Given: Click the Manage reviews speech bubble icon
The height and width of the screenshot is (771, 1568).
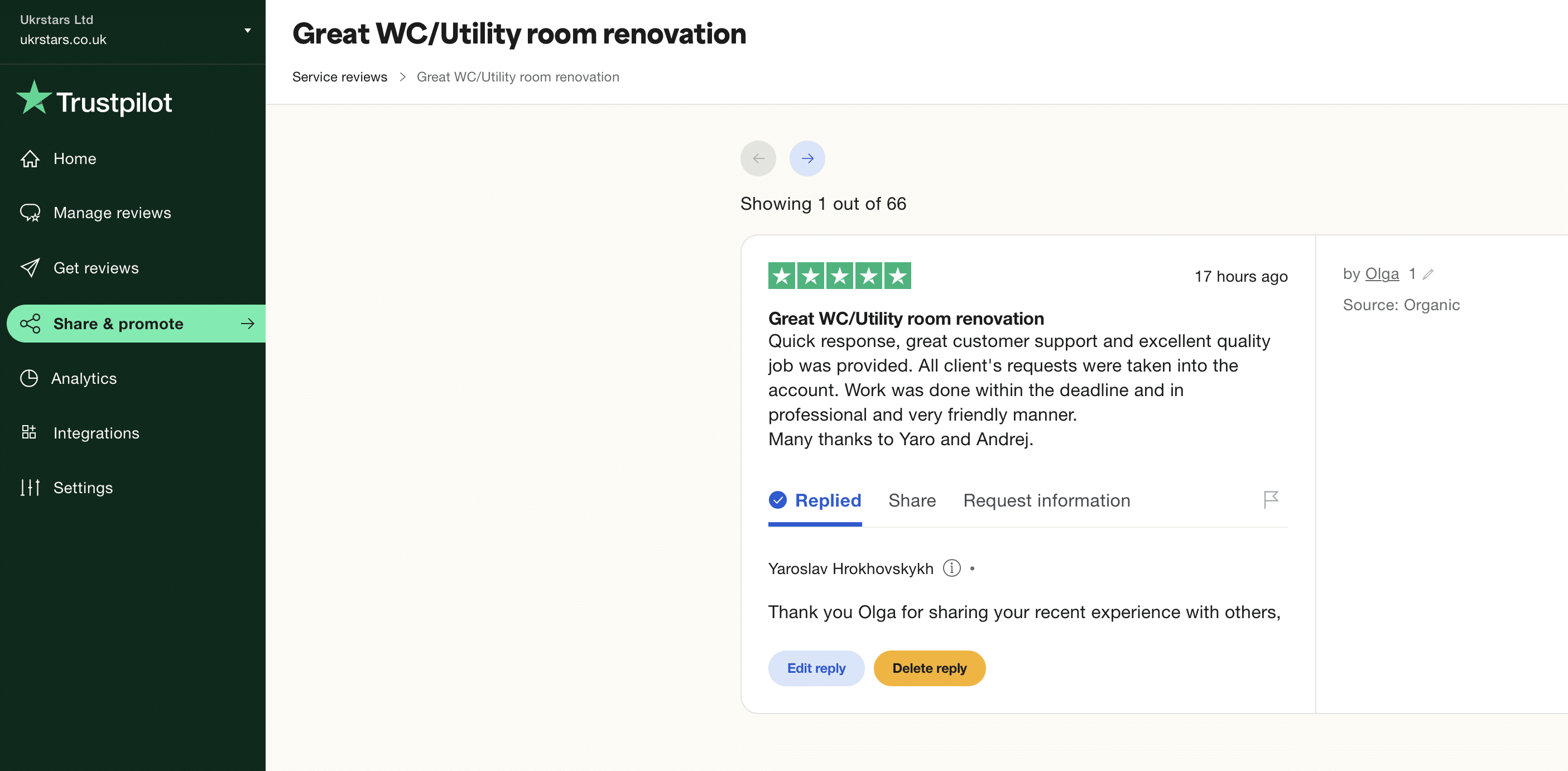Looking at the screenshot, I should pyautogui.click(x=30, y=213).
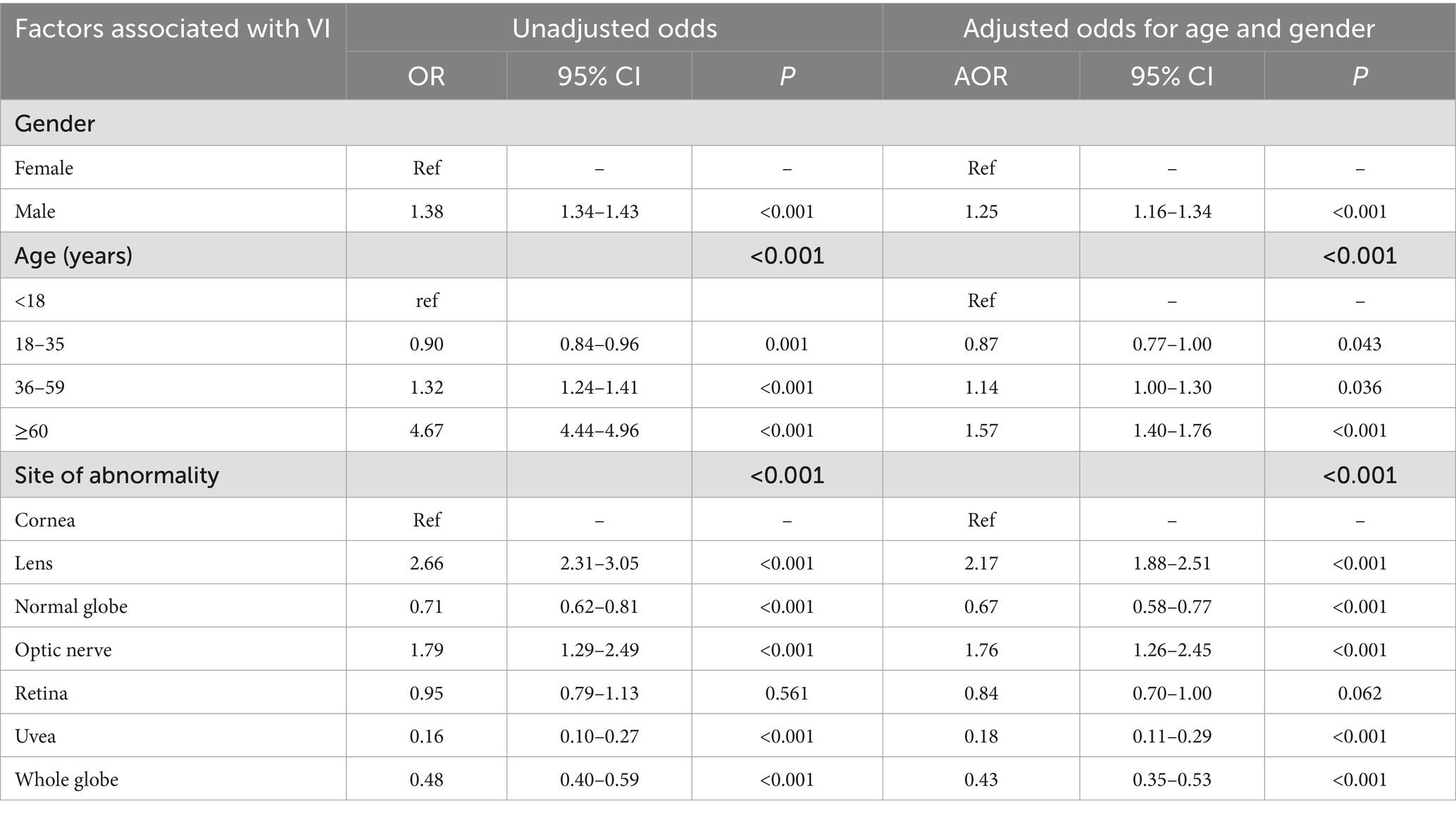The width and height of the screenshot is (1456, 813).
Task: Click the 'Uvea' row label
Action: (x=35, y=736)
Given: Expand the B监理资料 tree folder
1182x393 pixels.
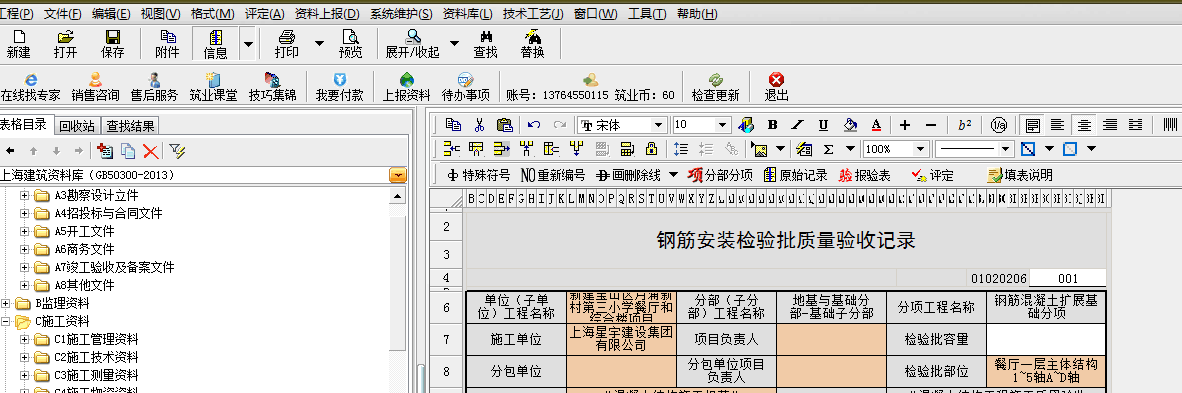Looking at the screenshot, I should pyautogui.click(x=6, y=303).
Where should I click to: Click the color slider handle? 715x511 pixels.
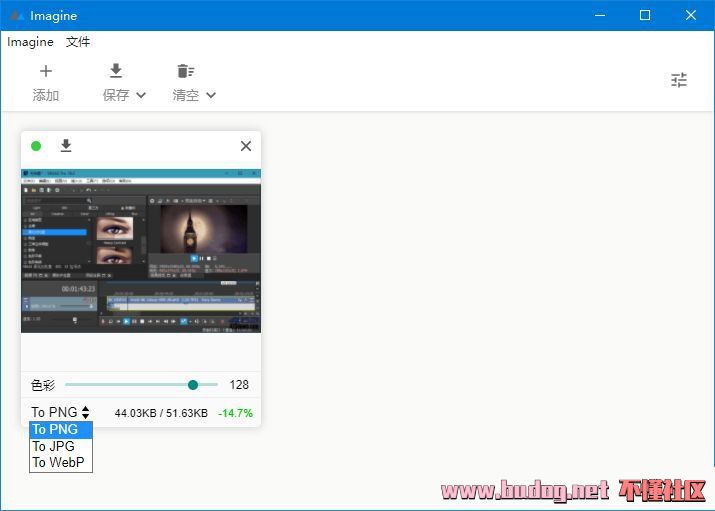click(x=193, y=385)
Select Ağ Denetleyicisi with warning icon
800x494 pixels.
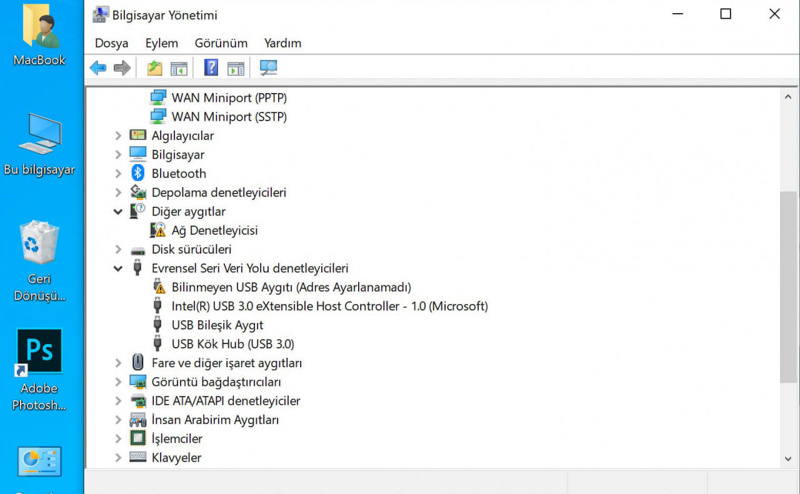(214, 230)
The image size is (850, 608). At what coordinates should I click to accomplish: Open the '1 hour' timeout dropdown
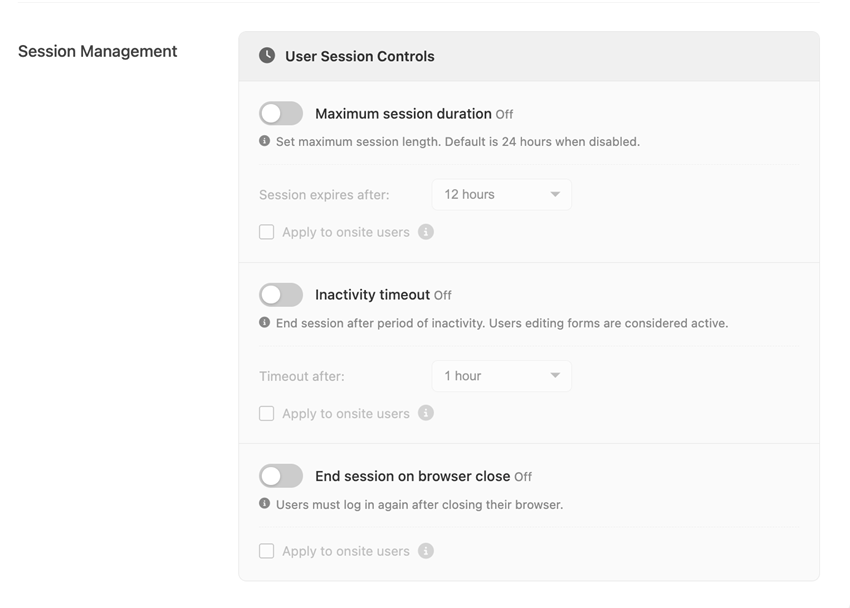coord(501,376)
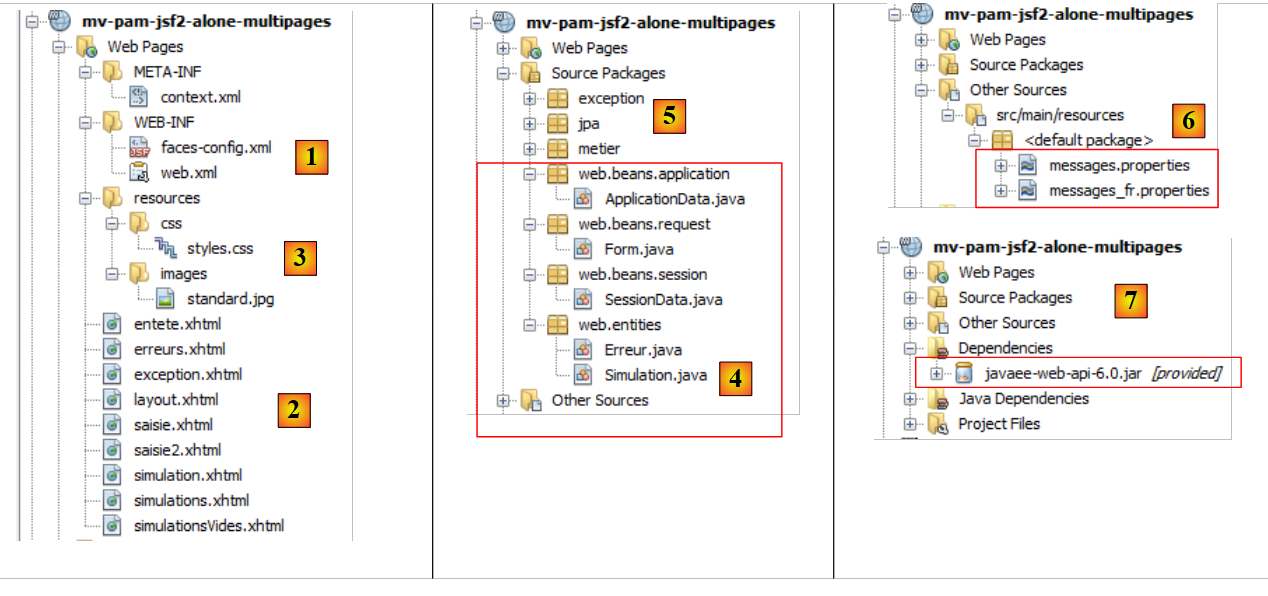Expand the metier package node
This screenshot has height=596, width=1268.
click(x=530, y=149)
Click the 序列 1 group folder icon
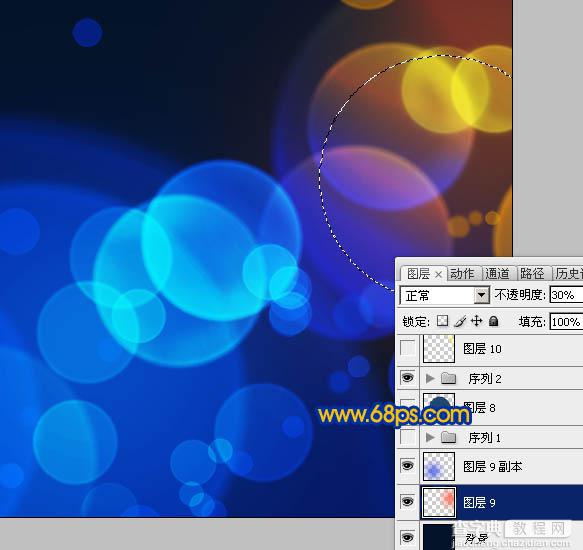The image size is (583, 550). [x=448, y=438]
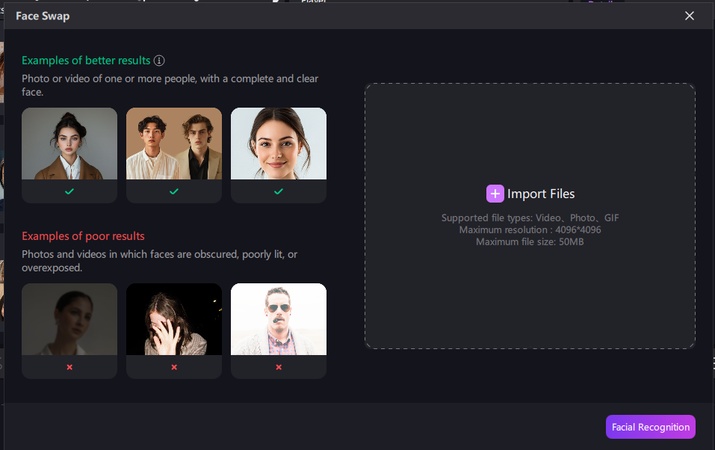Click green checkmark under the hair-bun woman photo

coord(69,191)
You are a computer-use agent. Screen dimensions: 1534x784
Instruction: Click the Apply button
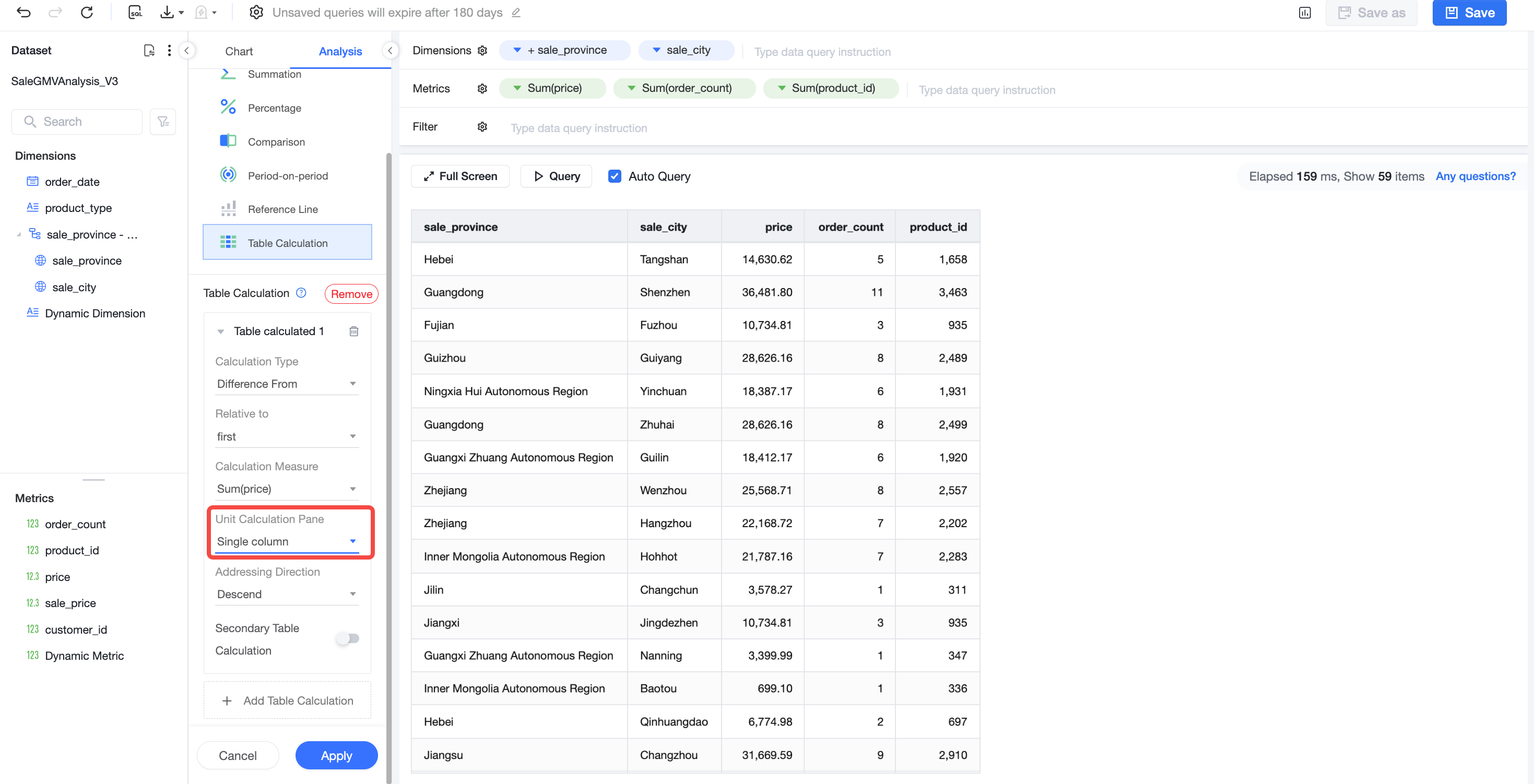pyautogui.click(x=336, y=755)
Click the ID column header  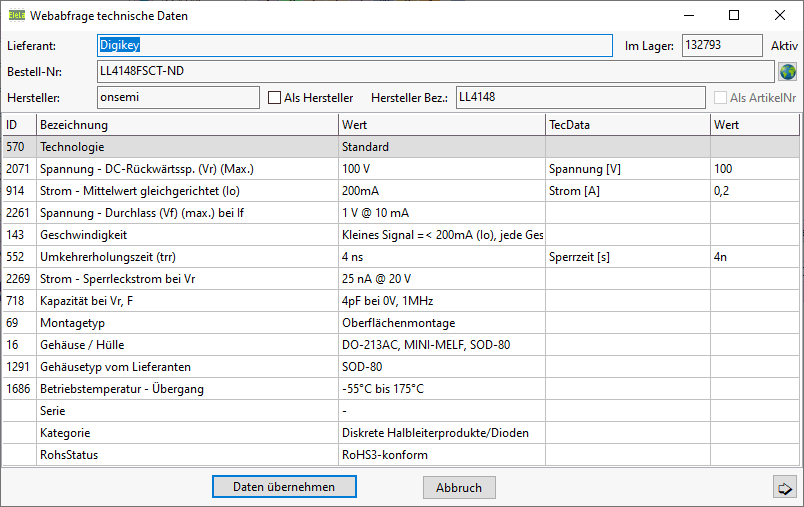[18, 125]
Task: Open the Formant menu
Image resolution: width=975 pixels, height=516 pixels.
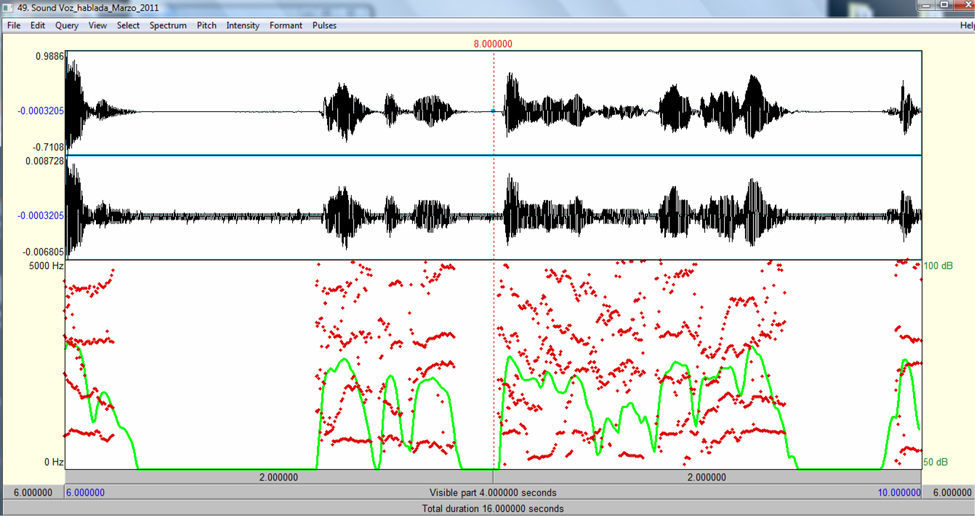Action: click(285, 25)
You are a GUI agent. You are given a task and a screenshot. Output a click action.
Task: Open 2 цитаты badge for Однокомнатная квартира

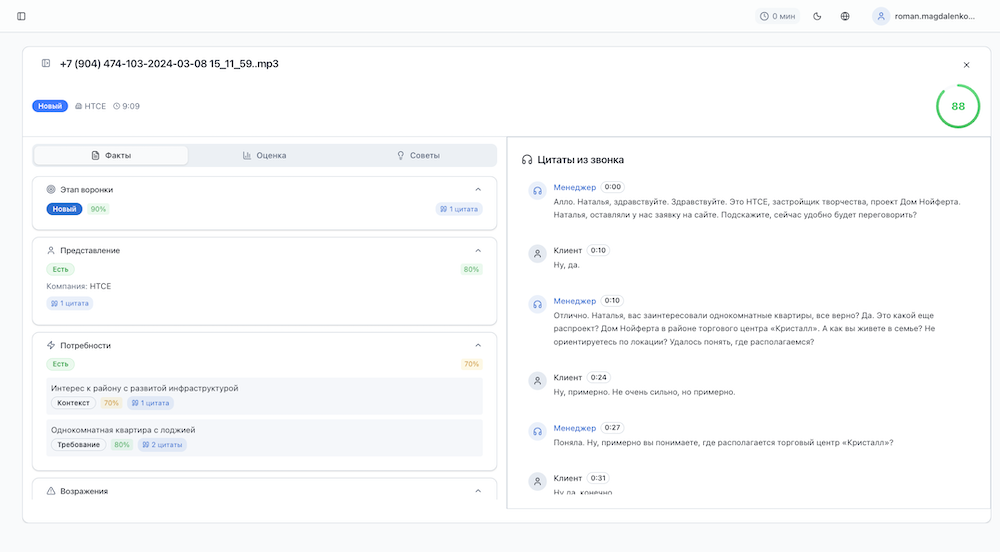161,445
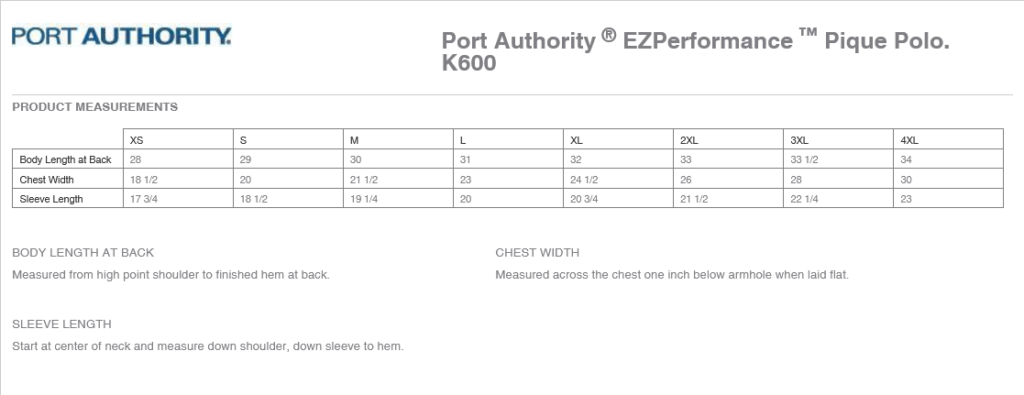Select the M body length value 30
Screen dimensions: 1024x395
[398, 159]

____________________

§ **What the exercise asks**
Within the records, the lines containing the string "agent" are to be counted and their number given without comment.

§ **Output for this task**
2